(Assignment): Please repeat, exactly as written, every line from the one containing "Viewport: 800px width, 471px" through the last line of the records, both included, and leave out any pictures.
━━━ Source data ━━━
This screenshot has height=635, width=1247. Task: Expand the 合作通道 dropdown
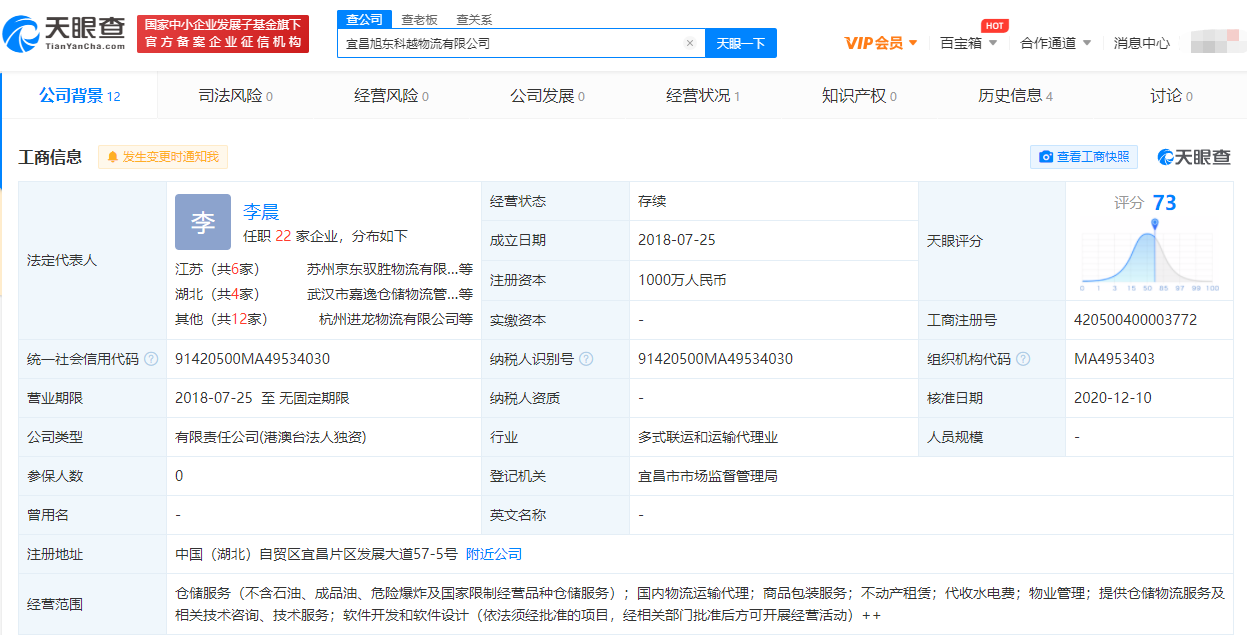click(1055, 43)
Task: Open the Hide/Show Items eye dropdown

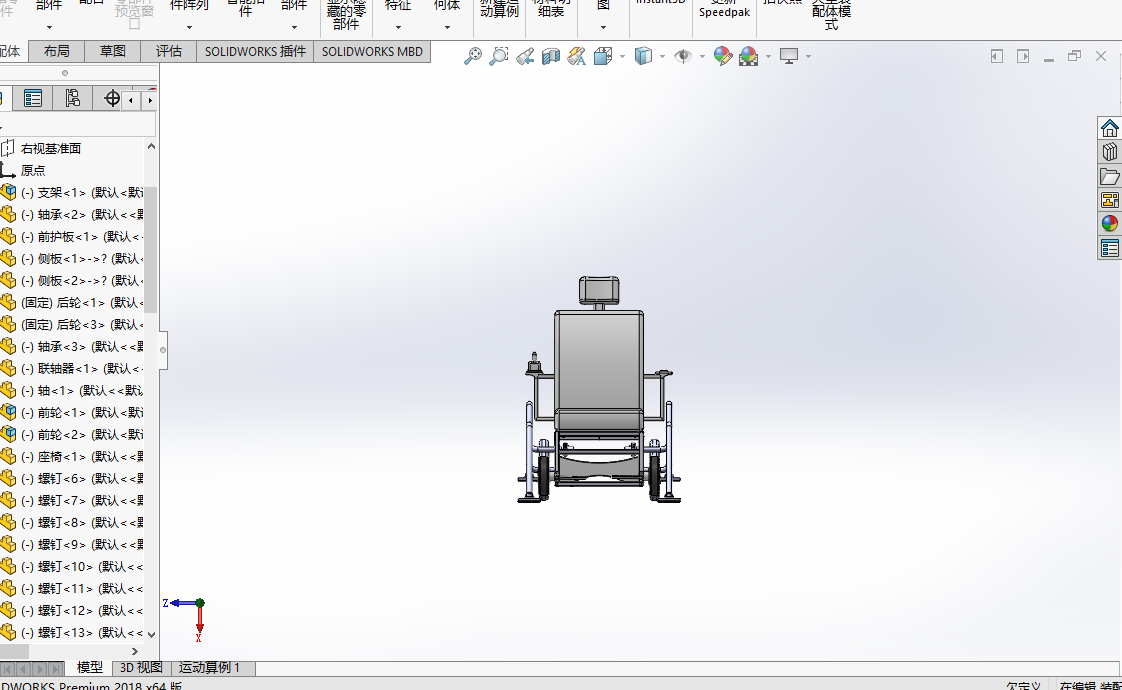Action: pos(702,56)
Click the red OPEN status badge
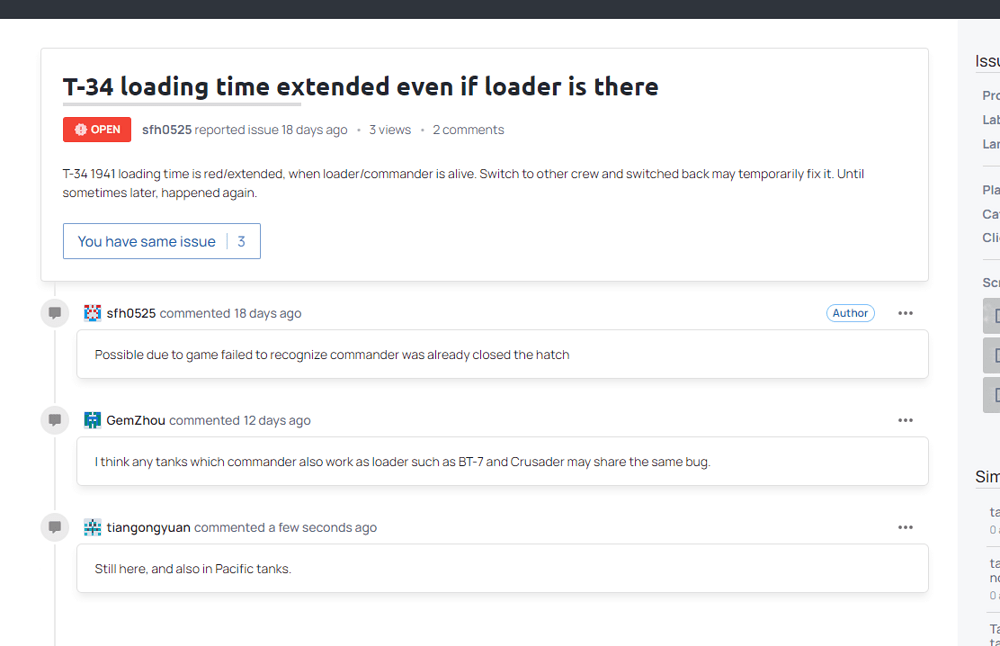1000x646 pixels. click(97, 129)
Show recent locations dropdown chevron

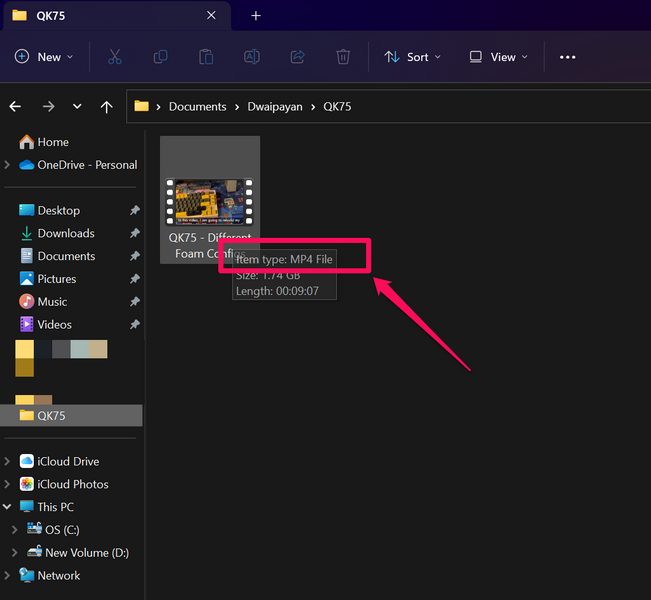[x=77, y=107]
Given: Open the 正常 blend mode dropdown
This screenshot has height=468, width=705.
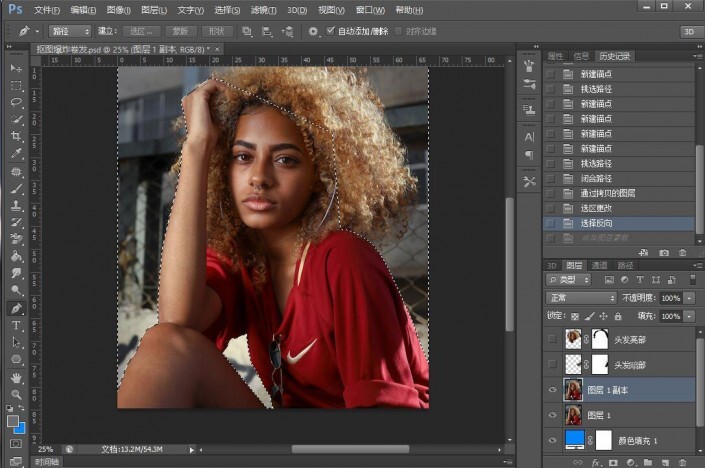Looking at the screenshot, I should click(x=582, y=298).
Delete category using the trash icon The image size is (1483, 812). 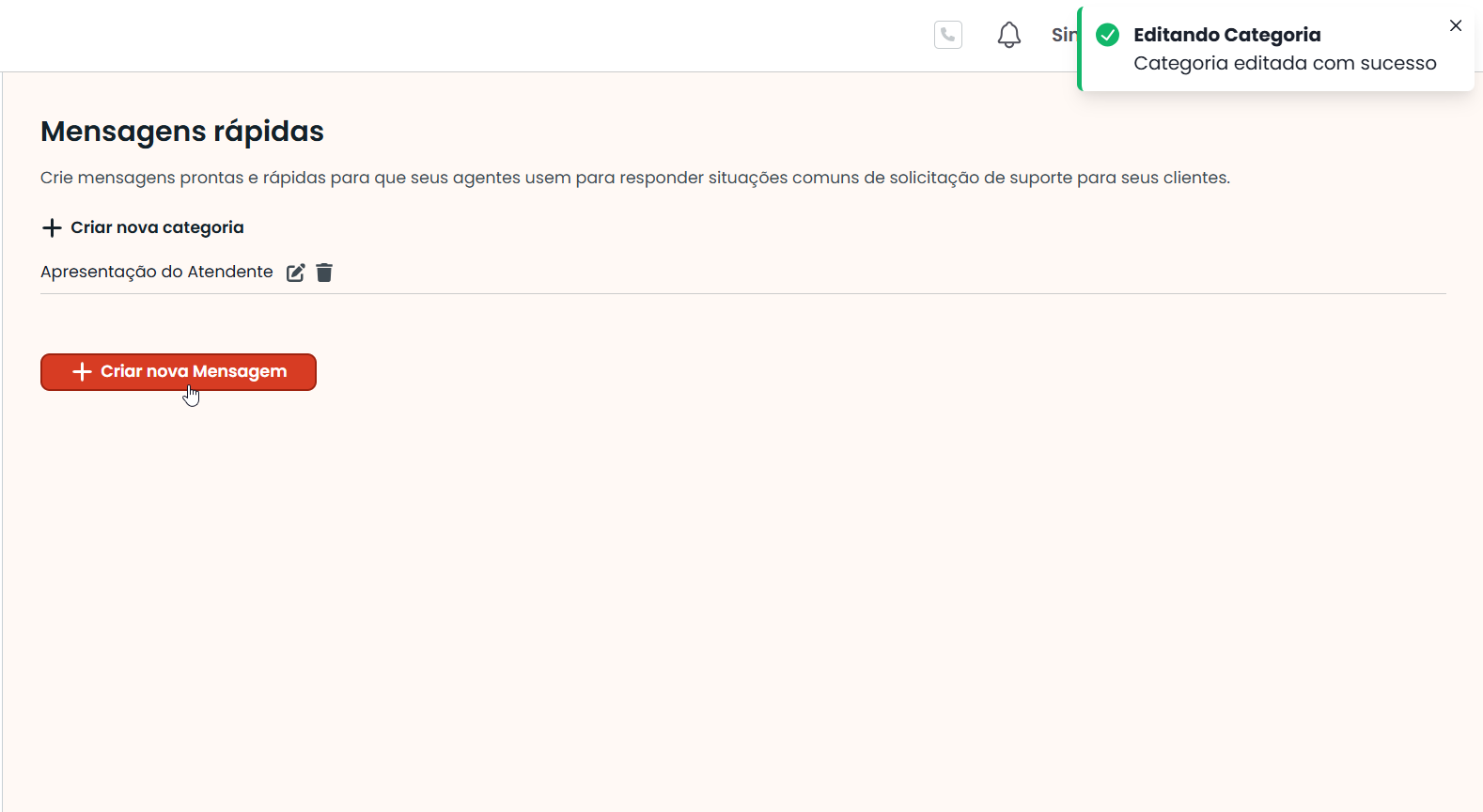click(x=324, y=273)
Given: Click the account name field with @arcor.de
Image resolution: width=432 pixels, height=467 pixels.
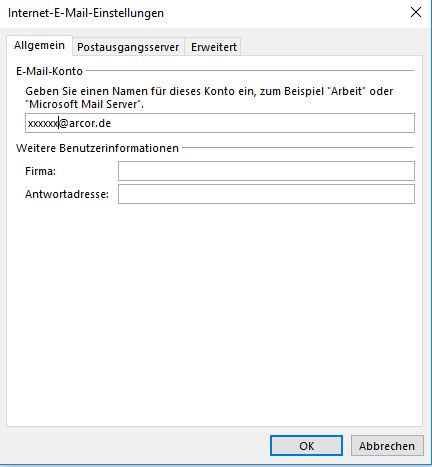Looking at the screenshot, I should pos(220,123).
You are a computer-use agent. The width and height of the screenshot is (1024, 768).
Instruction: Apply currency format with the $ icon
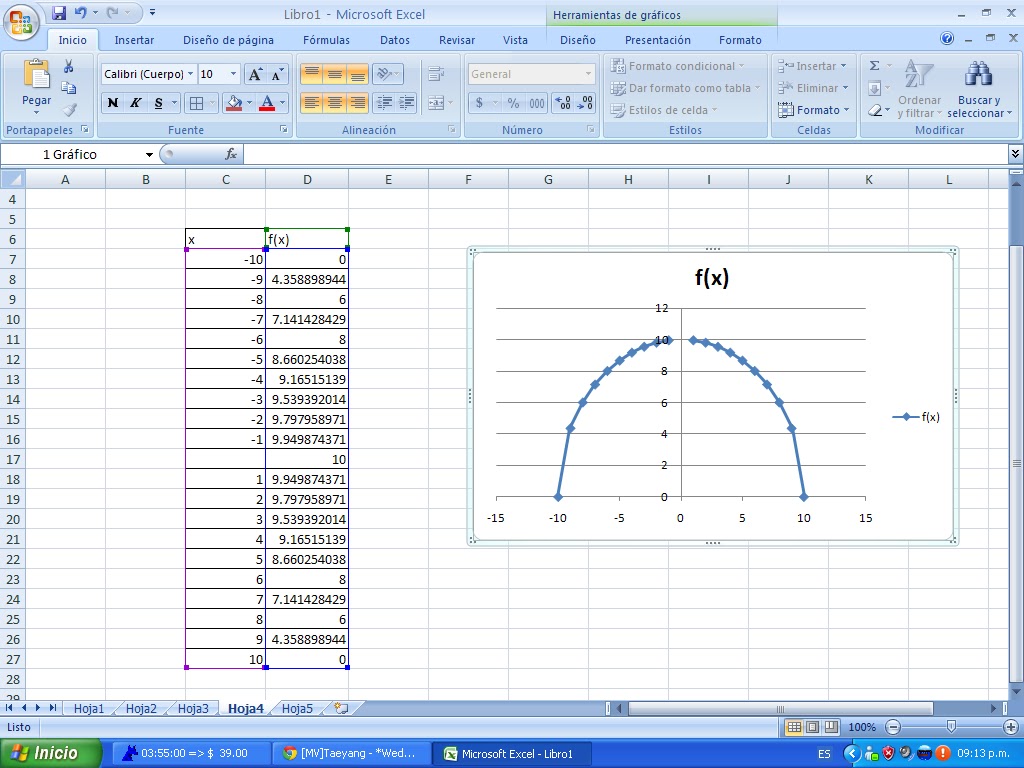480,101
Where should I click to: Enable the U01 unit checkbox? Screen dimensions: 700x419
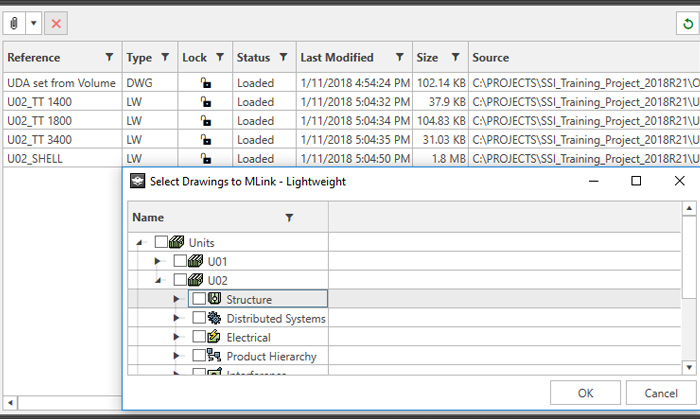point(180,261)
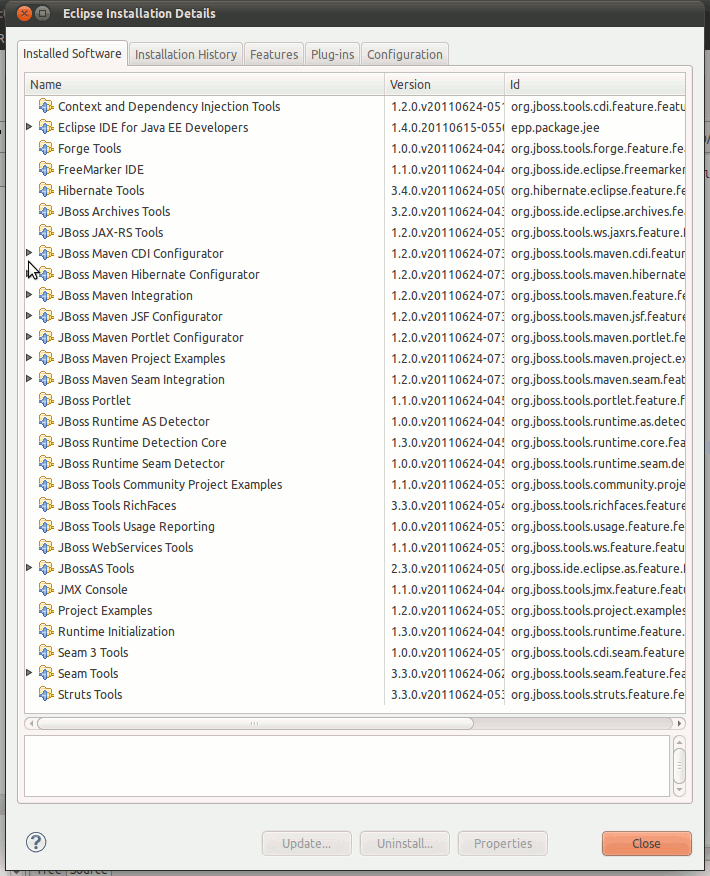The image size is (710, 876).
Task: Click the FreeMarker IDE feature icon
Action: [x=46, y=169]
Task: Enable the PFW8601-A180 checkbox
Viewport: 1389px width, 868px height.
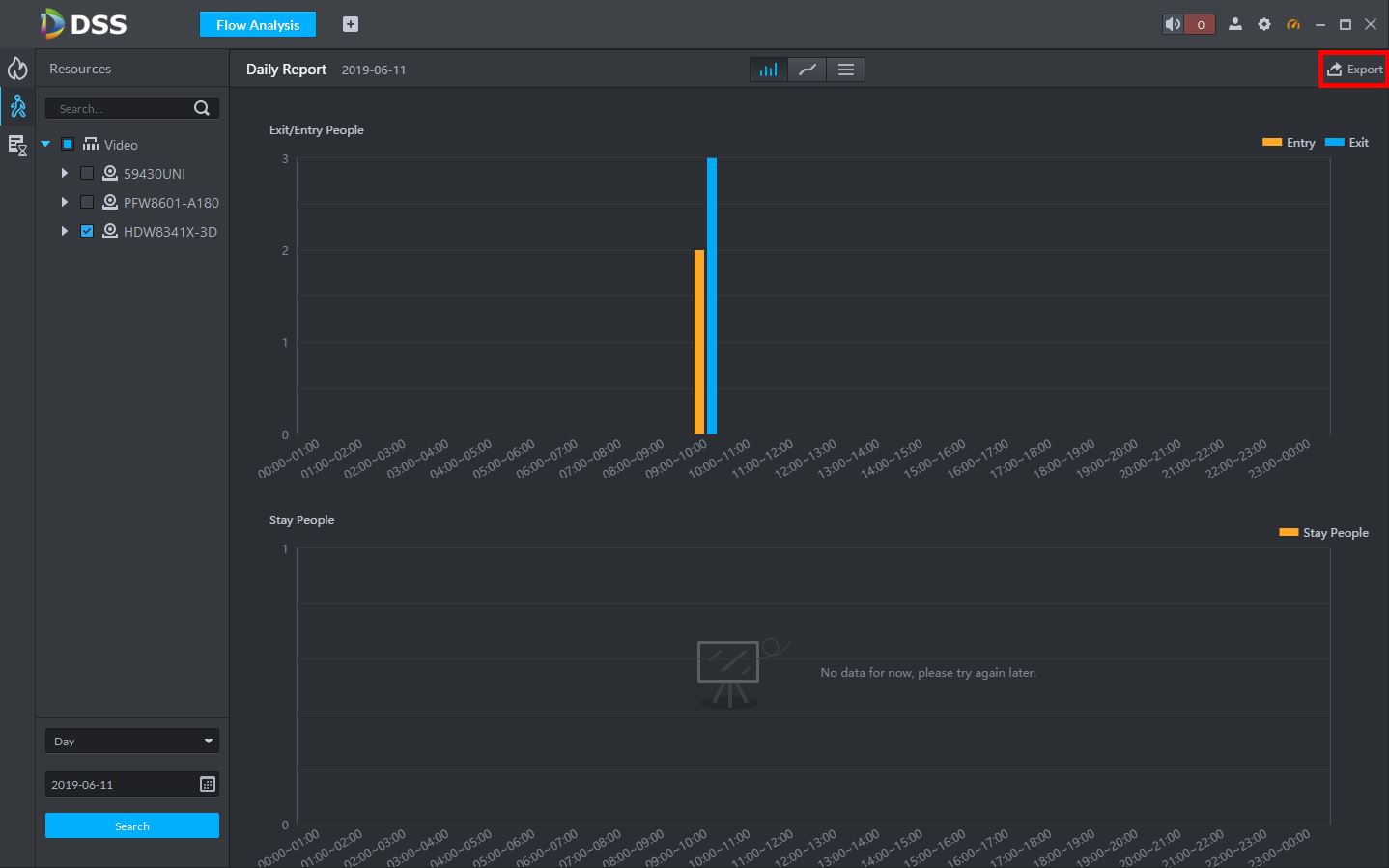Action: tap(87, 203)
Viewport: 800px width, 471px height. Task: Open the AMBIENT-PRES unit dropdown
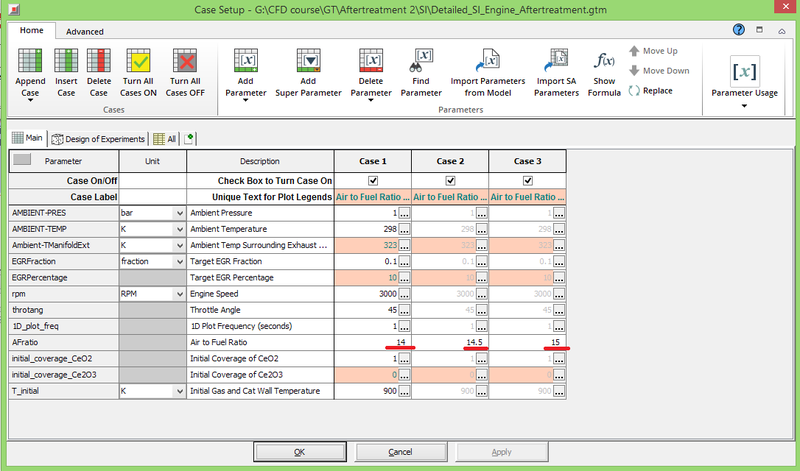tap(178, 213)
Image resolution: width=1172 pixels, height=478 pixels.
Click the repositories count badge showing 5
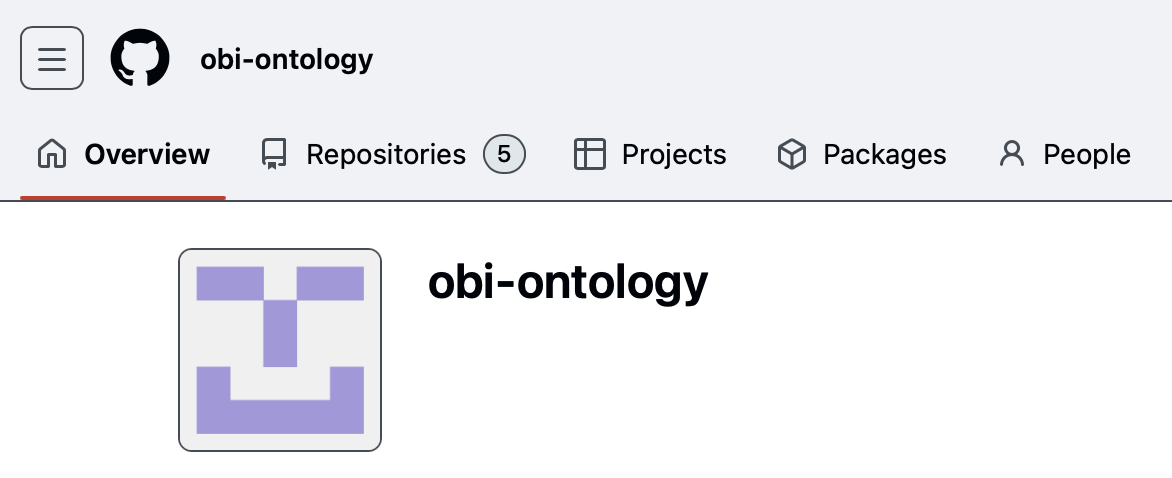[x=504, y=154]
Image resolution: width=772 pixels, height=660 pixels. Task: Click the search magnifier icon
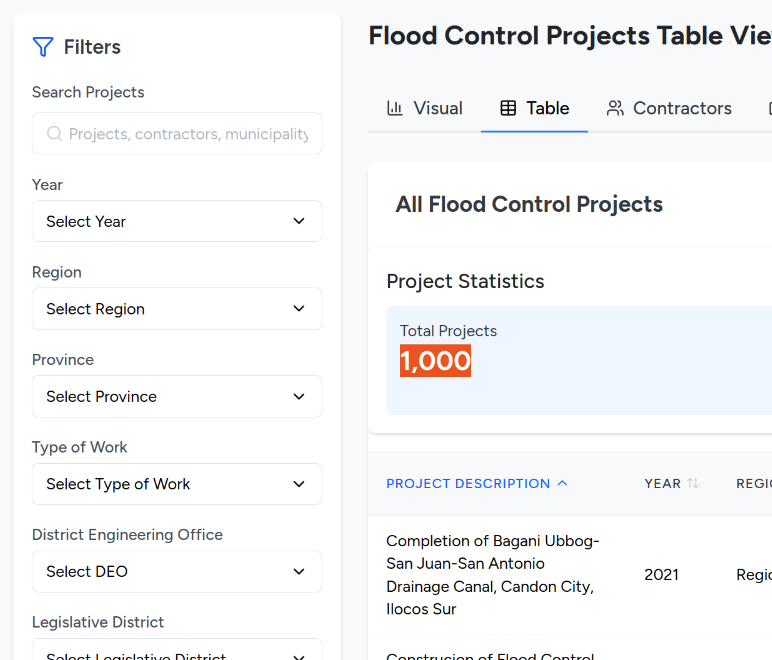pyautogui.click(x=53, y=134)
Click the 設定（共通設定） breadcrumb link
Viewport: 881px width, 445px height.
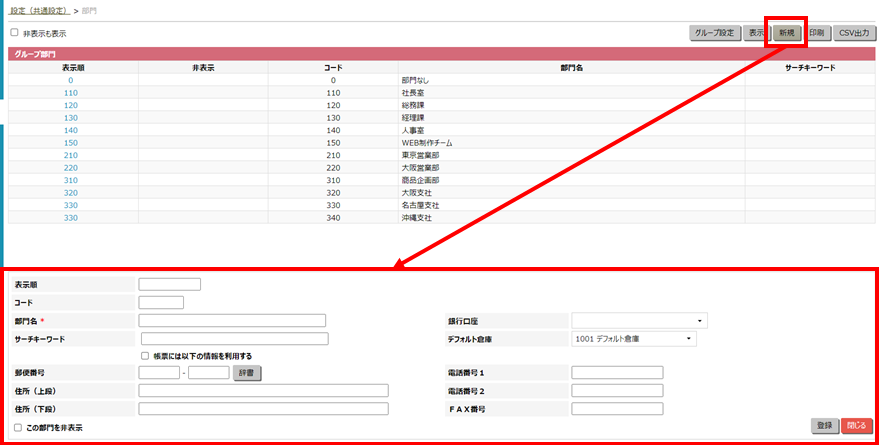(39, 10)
━━━
(Output of the exercise):
Viewport: 800px width, 471px height. Task: Open the AMBIENT-PRES unit dropdown
tap(178, 213)
Image resolution: width=1172 pixels, height=478 pixels.
Click the repositories count badge showing 5
[x=504, y=154]
Image resolution: width=772 pixels, height=660 pixels. Task: Click the search magnifier icon
pyautogui.click(x=53, y=134)
Click the 設定（共通設定） breadcrumb link
Viewport: 881px width, 445px height.
(39, 10)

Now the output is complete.